Cunhal, por seu turno, afirma: “Portugal é hoje democrata, amanhã será socialista”, e demonstra ainda esperança de colaborar com os socialistas “para ir para a frente”.
O jornal regressa às bancas a 10 de Julho, dirigido por uma “comissão coordenadora de trabalhadores. Os ministros socialistas abandonam definitivamente o governo.
Uma semana depois, são os ministros sociais-democratas que saem do governo, apressando assim a sua queda.
Verão quente
O “Verão quente” é protagonizado pelos confrontos verbais e físicos entre os apoiantes de uma área política liderada pelo PS e uma outra, encabeçada pelo PCP.
Em causa estavam dois modelos de sociedade muito distintos e também duas estratégias para os atingir.
Para os socialistas, tratava-se de consolidar uma democracia pluralista, de tipo ocidental, com eleições livres como instrumento essencial para a atingir.
Os comunistas acreditavam na revolução das massas populares, conduzidas pelo partido. Numa entrevista à polémica jornalista italiana Oriana Fallaci, Cunhal afirmou: “Em Portugal, doravante, não existirá qualquer hipótese para a instauração de uma democracia como as que se conhecem na Europa Ocidental. Nunca mais!”
A disputa era agora pelas ruas. Ambas as áreas queriam mostrar a sua supremacia no apoio popular.
É o tempo das grandes manifestações, como foi a da Fonte Luminosa, em Lisboa, convocada pelo PS e que reuniu centenas de milhares de pessoas que ouviram Mário Soares desferir ataques duríssimos à direcção do PCP, que apelidou de “cúpula de paranóicos”, e exigir a demissão do primeiro-ministro, Vasco Gonçalves, exigindo a sua substituição por alguém que “dê mais garantias de apartidarismo real”.
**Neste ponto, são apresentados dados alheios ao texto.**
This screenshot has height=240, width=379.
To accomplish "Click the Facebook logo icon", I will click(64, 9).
O PS já não participará no V Governo Provisório, o último chefiado por Vasco Gonçalves e que durou pouco mais de um mês.
Guerra civil
É também o tempo de ataques a sedes de partidos da área comunista, nas regiões centro e norte de Portugal. O clima crescente de confrontação fazia temer um desfecho terrível: a guerra civil.
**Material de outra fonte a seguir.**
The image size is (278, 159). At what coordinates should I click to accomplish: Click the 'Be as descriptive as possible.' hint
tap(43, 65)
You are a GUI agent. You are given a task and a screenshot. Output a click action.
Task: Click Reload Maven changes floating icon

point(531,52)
No dia 6 de Novembro, ocorre o frente-a-frente decisivo entre Soares e Cunhal e que ditará o afastamento definitivo entre ambos.
Na RTP, durante quatro horas, os dois políticos protagonizaram um debate histórico em que evidenciaram divergências insanáveis. Ficou também para a História a acusação de Soares ao PCP de “querer transformar Portugal numa ditadura” e a lacónica resposta de Cunhal: “Olhe que não, olhe que não!”
A situação política precipita-se, até atingir a tensão máxima no dia 25 de Novembro, em que movimentações militares de lados opostos acabam por resultar na derrota das forças radicais de esquerda, com o PCP a demarcar-se, o que evitou sem dúvida uma confrontação militar de consequências imprevisíveis.
Tal facto não evitou, no entanto, que os comunistas tenham sido acusados de estar por detrás de uma tentativa de golpe militar.
Soares acusou o PCP de ser o “inspirador” do 25 de Novembro, utilizando a extrema-esquerda como “guarda-avançada”. No entanto, criticou ao mesmo tempo o PPD, que tinha exigido a saída do PCP do VI governo. Num jogo notável de equilíbrio político, o PS apoiou a manutenção do PCP no campo da legalidade democrática, defendida nesse mesmo dia por Melo Antunes.
Finalmente a democracia
Portugal entra definitivamente no caminho da democracia política de tipo ocidental.
O PS vence as primeiras legislativas com uma diferença de mais de um milhão e cem mil votos para os comunistas.
Os governos que se sucedem terão sempre na sua composição apenas três partidos: PS, PSD e CDS. Ao longo dos anos experimentaram-se todas as hipóteses: PS sozinho, PS com CDS, PSD com CDS, PSD sozinho. Os comunistas não mais chegaram à área do poder, uma vez que, por um lado, os seus resultados eleitorais nunca o permitiram e, por outro, o modelo de sociedade que defendem não é maioritariamente aceite pelos eleitores.
Na verdade, o PCP foi adaptando o seu programa à evolução dos tempos. Logo em Outubro de 1974, por exemplo, retirou do texto programático a expressão “ditadura do proletariado”.
O fim da “ditadura”
No seu livro “ Foi assim”, Zita Seabra, na altura uma destacada militante do PCP, afirma que a decisão de retirar a expressão “ditadura do proletariado” do programa do partido foi tomada por Álvaro Cunhal, para “não assustar as camadas da população que nesta fase nos apoiavam e que eram nossos aliados, a média e a pequena burguesia urbana e os camponeses, tal como os sectores mais hesitantes do MFA.”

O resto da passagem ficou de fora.